── Dataset excerpts ──
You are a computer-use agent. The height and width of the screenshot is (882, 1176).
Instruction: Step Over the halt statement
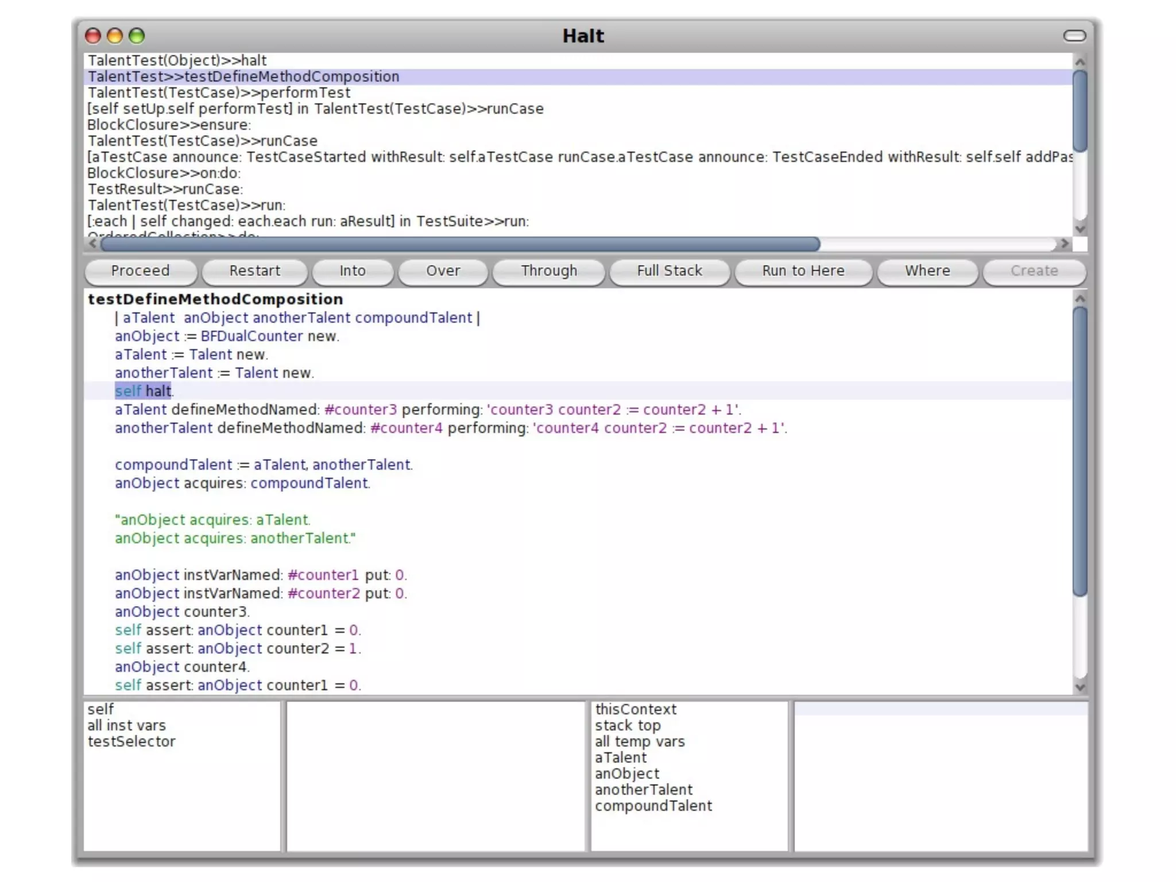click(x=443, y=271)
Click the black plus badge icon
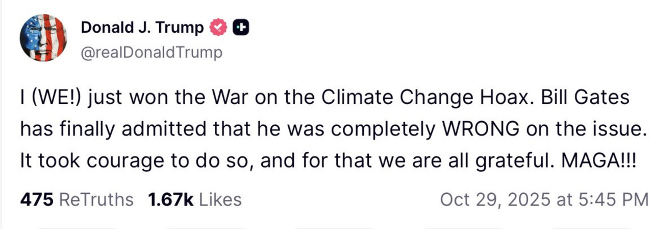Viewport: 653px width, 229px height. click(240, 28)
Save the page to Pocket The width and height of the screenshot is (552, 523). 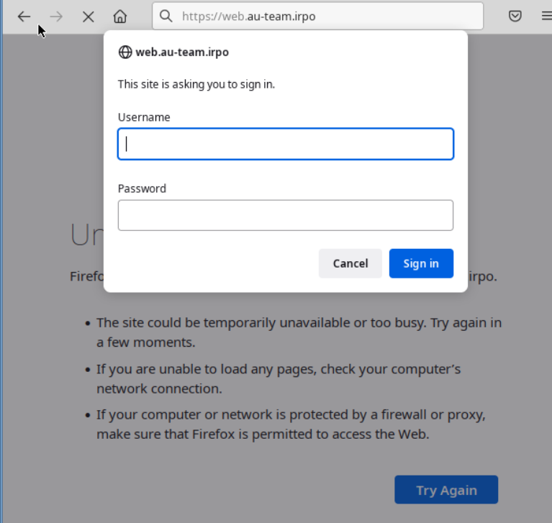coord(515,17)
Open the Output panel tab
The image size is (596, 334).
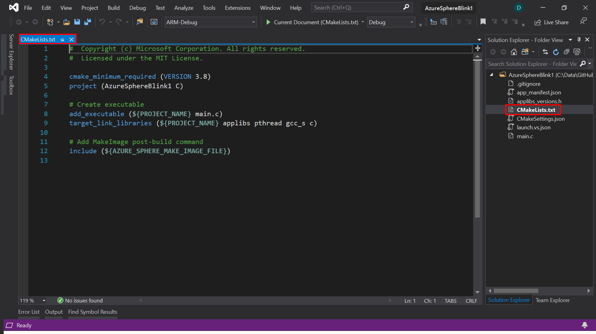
───
── Dataset excerpts ──
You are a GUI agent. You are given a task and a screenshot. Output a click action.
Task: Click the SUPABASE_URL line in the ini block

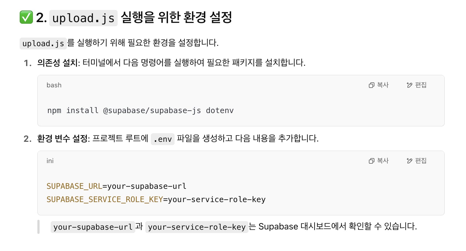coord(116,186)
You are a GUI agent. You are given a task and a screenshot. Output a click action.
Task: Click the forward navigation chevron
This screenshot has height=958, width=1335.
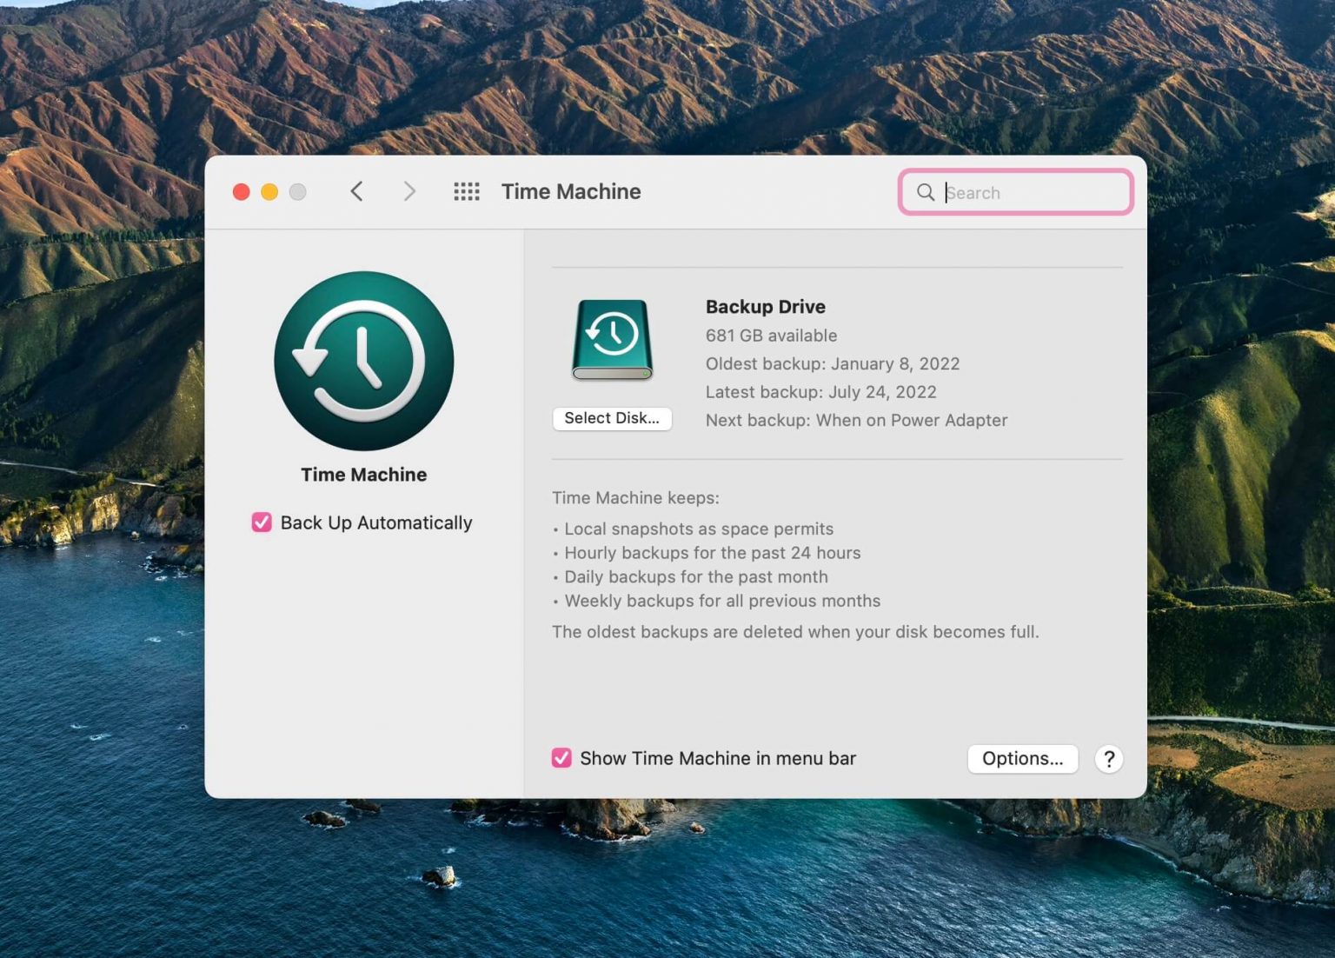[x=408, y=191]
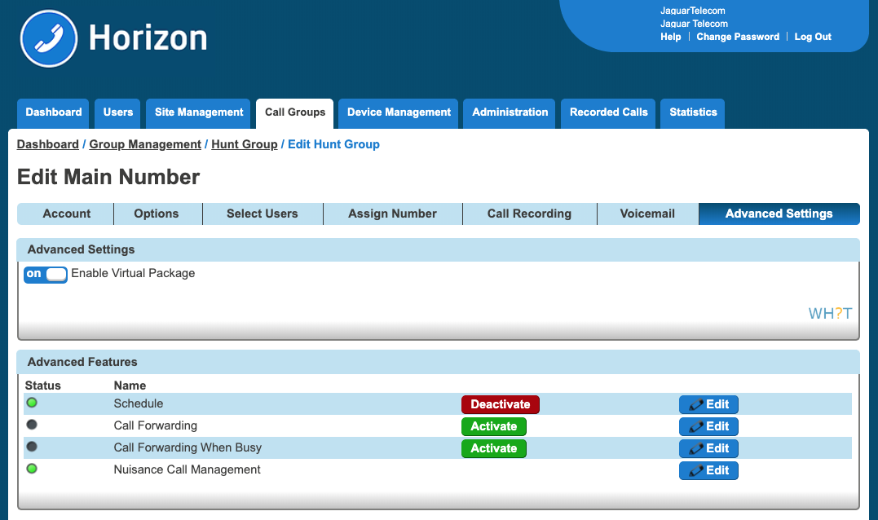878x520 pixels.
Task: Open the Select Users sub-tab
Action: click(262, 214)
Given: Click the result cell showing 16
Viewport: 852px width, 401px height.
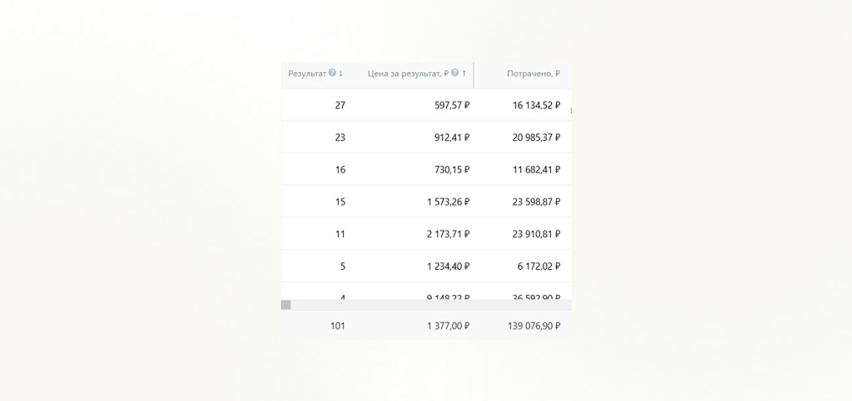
───
What you are asked to do: Repeat the records above word for word, from the line containing "Open the Output panel tab" through the line containing "The image size is (596, 334).", both lines included.

The response:
Open the Output panel tab
The image size is (596, 334).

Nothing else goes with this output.